Diocese celebra 30 anos da Dedicação da Catedral do Divino Espírito Santo

Quinta-feira, 6 de dezembro de 2018 às 18h 06  - Atualizado às 10h 58

No dia 5 de dezembro de 2018, inicio do tríduo solene da Festa da Imaculada Conceição, fiéis comemoraram os 30 anos da Dedicação da Catedral do Divino Espirito Santo.

 

A solenidade foi presidida pelo bispo diocesano, Dom José Carlos, e concelebrada pelo padre Luís Carlos Amorim, oportunidade em que muitos dos presentes puderam visitar suas lembranças dessa celebração única.

 

Dom José Carlos usou o báculo de dom José Costa Campos, segundo bispo da diocese, para fazer-lhe memória.

 

No dia 5 de dezembro de 1988, dom José Costa Campos presidiu, oficialmente, a solene dedicação da Catedral ao Deus Altíssimo e à proteção da Imaculada Conceição, padroeira principal da Diocese de Divinópolis.

 

A Solenidade de Dedicação se consistiu em dedicar a Catedral  ao Senhor, para sempre, e se pediu a Sua bênção.
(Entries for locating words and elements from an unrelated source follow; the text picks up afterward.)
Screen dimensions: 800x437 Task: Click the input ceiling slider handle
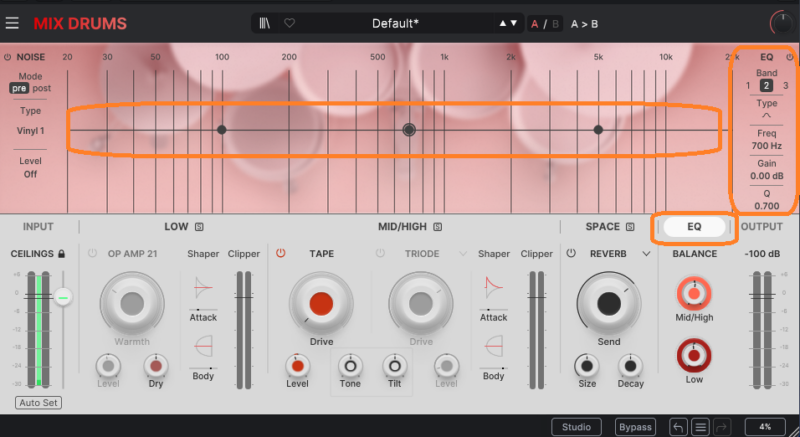(64, 296)
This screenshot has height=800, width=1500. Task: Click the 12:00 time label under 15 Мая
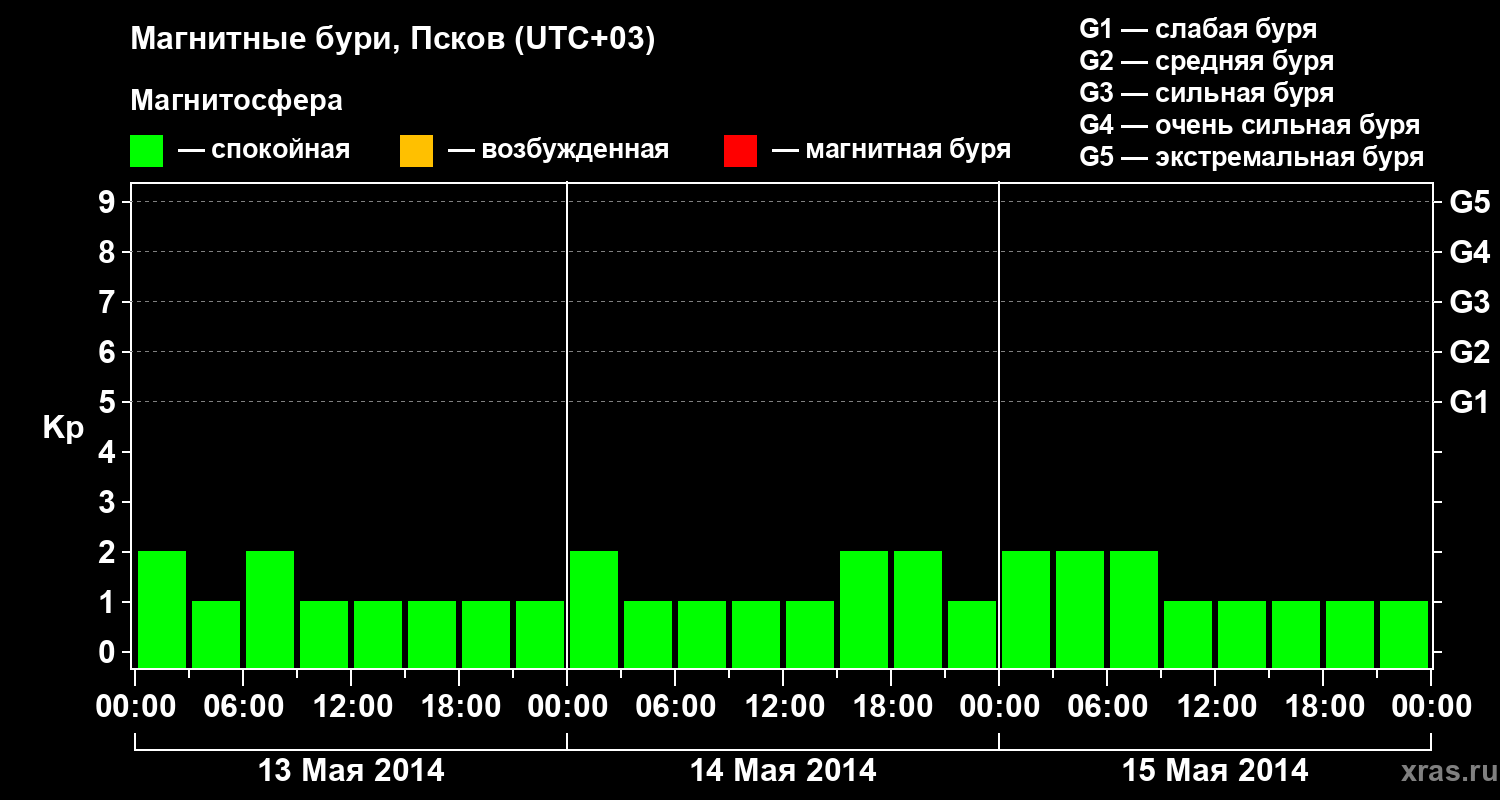click(x=1215, y=707)
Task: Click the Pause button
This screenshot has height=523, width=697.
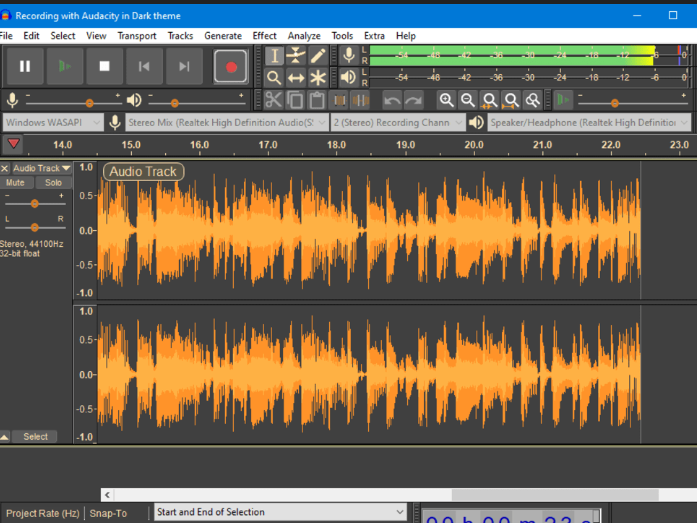Action: point(25,67)
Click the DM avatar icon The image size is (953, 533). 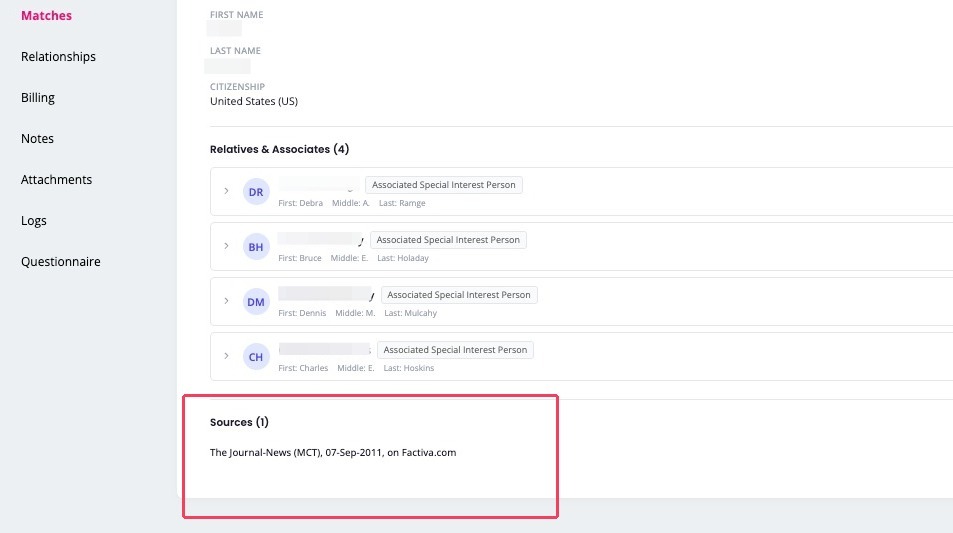click(256, 301)
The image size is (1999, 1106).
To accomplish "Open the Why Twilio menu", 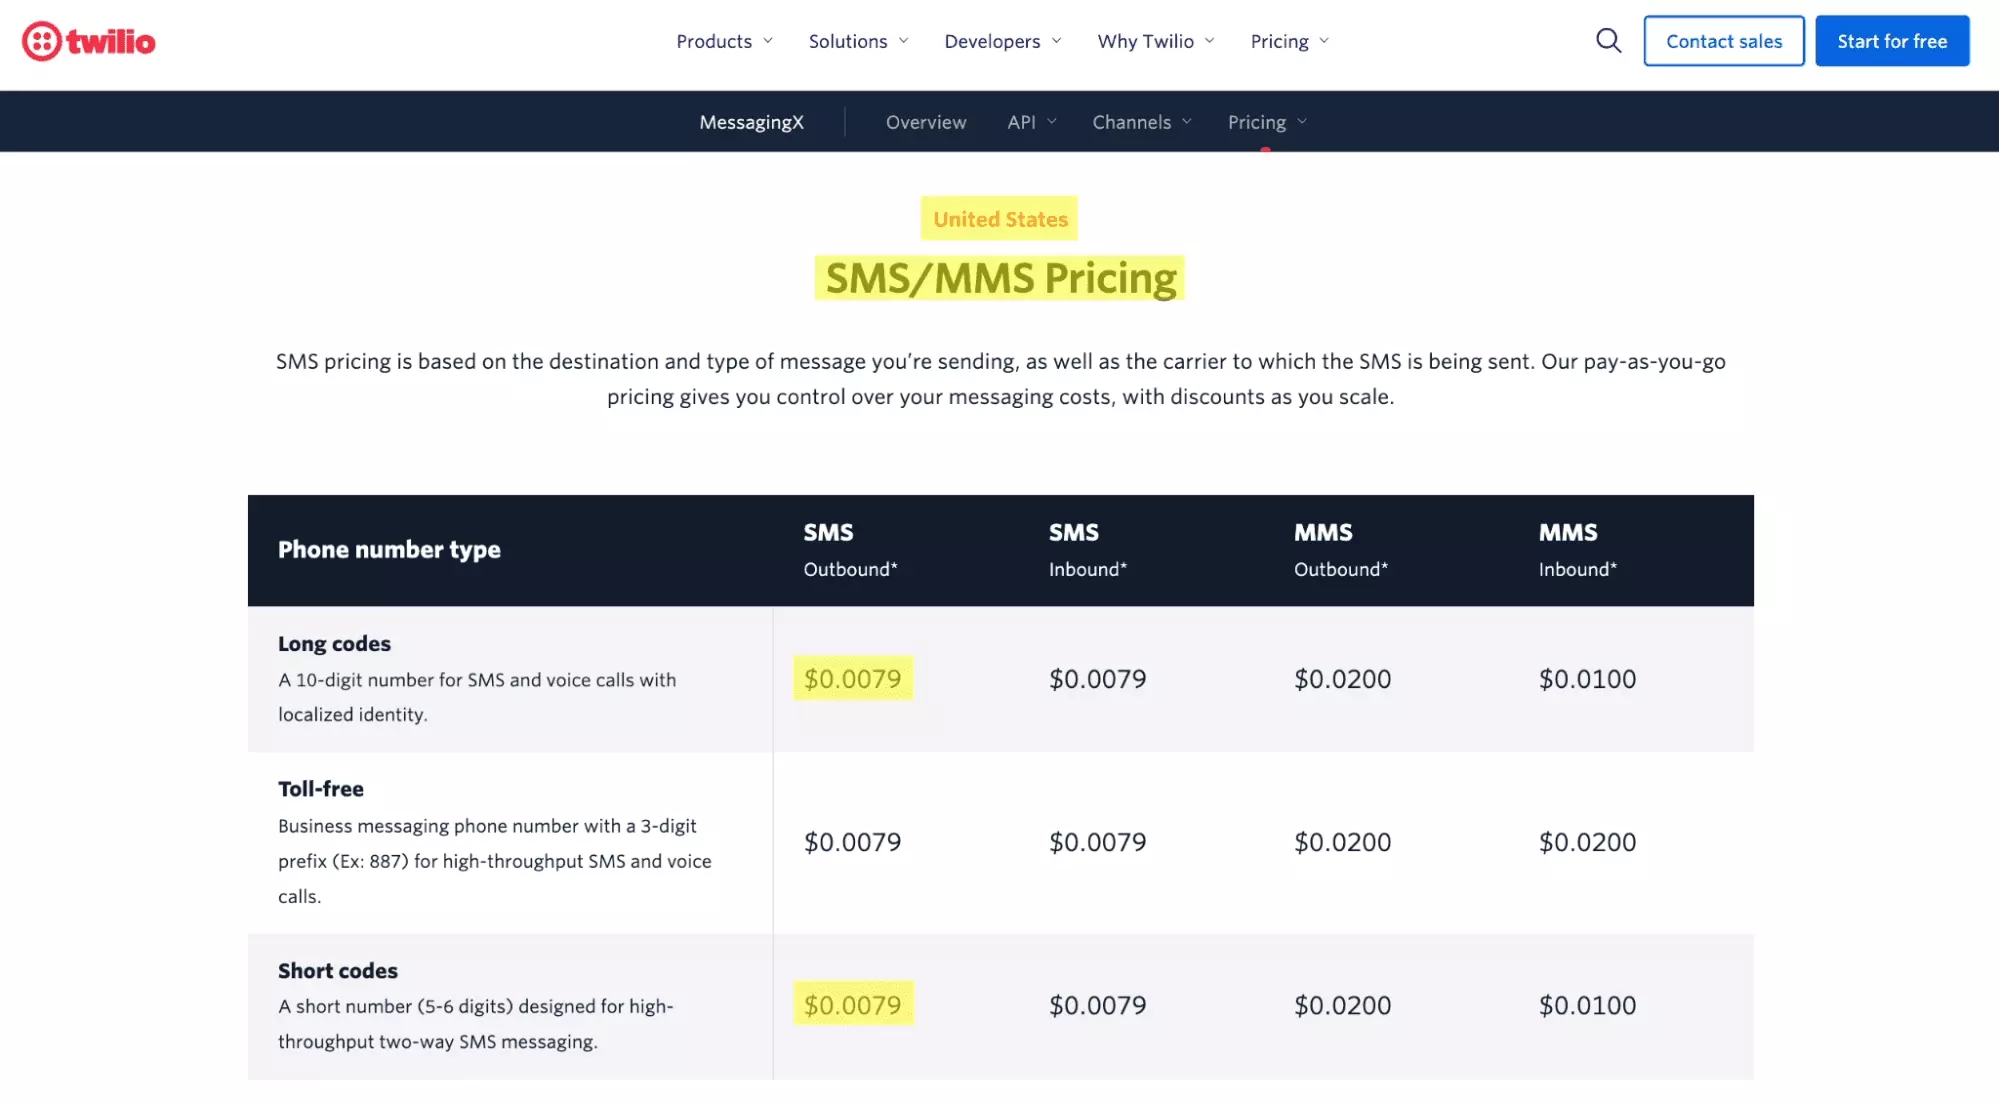I will coord(1155,41).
Dedicou a construção humana ao Deus Altíssimo para ser um lugar de culto sagrado. O edifício construído de pedras é sinal visível da Igreja viva, casa de Deus, que os fiéis se constituem.

 

Na Solenidade houve a unção do altar mor, bênção da mesa da palavra e bênção das cruzes, que foram colocadas nas paredes, e que, hoje, infelizmente, não existem mais.

 

Em sua homilia o bispo enfatizou que esta Festa é um compromisso com a continuidade da construção da Igreja, templo vivo habitado por Deus.

 

Como igreja viva há,  ainda, muito a progredir pastoralmente. Há muito a aprender no sentido de conservar e alimentar a esperança, de modo que ninguém desista de estar no caminho de Jesus. Há muito que aprender para que a Igreja se torne a casa do cuidado com o irmão e da partilha de dons e bens.

 

“A minha casa é casa de oração, diz o Senhor: quem nela pede, recebe; quem procura, encontra; a quem bater, abrir-se-á.” Esse memorável dia de aniversário da Dedicação da Catedral do Divino Espirito Santo tem o mesmo grau de Solenidade como no dia quem que se fez a Dedicação, há 30  anos atrás.